◆ **Ziel 1**: Nenne alle politischen Parteien, die im Artikel über die Vereidigung der Regierung Tusk vorkommen.

Der neue polnische Premier Donald Tusk und sein Kabinett sind am Freitag vereidigt worden.
Die rechtsliberale "Bürgerplattform" (PO) und die gemäßigte Bauernpartei PSL haben am Freitag die Regierung in Polen übernommen. Präsident Lech Kaczynski vereidigte am Morgen den neuen Premier Donald Tusk (PO) und das Kabinett. Damit beginnt in Polen eine sogenannte Kohabitation an der Staatsspitze, denn Kaczynski stammt aus der rechtskonservativen Partei "Recht und Gerechtigkeit" (PiS), die bisher die Regierung stellte.
"Bürger dienen und nicht über sie herrschen"
"Das
ist der wichtigste Tag in meinem Leben", sagte Tusk im Anschluss an die
Zeremonie im Radziwill-Palast in Warschau, dem Amtssitz des Präsidenten. Er
versprach, die Regierung werde "den Bürgern dienen und nicht über sie
herrschen". Die Wirtschafts- und die Gesundheitspolitik erwähnte Tusk als
wichtigste Felder seiner Politik. Gleichzeitig warb der neue Premier um eine
gute Zusammenarbeit mit dem Präsidenten, der unter anderem durch Vetos gegen
vom Parlament beschlossene Gesetze auf die Politik Einfluss nehmen kann.

◆ **Ziel 2**: Gib aus der Auflistung die Zeilen unverändert wieder, beginnend bei der Zeile mit „Toggle the green checkmark on the MP4 asset“ und endend bei der Zeile mit „[x=373, y=633]“.

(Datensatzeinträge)

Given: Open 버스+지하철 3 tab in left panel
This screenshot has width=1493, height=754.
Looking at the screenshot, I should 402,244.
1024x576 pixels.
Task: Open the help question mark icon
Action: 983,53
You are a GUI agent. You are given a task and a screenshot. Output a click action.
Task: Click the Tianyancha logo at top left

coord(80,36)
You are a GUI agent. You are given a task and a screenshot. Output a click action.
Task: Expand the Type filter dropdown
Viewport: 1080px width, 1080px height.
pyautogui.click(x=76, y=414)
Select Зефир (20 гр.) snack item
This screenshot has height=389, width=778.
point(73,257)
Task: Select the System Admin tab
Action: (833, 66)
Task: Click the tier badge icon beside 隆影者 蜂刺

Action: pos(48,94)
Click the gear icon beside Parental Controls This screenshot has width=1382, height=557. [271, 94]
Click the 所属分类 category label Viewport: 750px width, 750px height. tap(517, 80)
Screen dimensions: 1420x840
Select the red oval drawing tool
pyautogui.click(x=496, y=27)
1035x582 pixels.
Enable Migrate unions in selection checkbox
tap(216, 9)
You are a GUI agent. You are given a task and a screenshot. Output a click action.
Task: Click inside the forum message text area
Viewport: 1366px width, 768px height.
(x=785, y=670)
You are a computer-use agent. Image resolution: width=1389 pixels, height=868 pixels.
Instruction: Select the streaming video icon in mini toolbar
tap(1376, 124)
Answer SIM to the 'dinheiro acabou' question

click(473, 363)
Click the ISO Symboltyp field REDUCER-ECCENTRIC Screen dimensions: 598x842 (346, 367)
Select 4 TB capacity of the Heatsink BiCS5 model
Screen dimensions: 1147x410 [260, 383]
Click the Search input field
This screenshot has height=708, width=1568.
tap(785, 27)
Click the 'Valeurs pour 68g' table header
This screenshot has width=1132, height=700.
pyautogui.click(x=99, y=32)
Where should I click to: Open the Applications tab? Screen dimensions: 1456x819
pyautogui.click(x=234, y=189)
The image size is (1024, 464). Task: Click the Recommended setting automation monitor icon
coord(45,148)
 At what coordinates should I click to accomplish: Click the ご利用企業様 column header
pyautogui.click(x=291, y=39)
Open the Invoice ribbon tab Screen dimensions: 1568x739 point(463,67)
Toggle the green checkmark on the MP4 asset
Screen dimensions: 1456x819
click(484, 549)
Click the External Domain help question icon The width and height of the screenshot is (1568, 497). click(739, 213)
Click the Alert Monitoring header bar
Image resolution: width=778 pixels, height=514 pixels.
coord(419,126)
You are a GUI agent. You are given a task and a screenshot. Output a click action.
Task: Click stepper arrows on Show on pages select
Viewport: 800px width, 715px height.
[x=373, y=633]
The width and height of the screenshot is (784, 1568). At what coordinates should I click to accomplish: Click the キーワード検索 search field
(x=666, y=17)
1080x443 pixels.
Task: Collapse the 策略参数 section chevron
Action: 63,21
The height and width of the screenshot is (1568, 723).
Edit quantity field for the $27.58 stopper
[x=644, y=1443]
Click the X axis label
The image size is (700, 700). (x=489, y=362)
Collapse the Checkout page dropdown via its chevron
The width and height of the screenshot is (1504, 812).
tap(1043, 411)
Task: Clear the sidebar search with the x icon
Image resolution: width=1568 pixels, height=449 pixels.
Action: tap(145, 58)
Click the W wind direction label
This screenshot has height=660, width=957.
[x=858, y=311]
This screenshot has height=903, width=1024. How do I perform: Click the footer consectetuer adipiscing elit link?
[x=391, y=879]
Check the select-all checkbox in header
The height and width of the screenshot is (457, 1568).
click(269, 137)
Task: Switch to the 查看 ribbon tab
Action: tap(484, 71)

◆ **Antwort 1**:
- "Bürgerplattform" (PO)
- Bauernpartei PSL
- "Recht und Gerechtigkeit" (PiS)

◆ **Antwort 2**:
Toggle the green checkmark on the MP4 asset
Screen dimensions: 1456x819
click(484, 549)
Click the External Domain help question icon The width and height of the screenshot is (1568, 497). click(739, 213)
Click the Alert Monitoring header bar
Image resolution: width=778 pixels, height=514 pixels.
coord(419,126)
You are a GUI agent. You are given a task and a screenshot. Output a click action.
Task: Click stepper arrows on Show on pages select
Viewport: 800px width, 715px height.
[x=373, y=633]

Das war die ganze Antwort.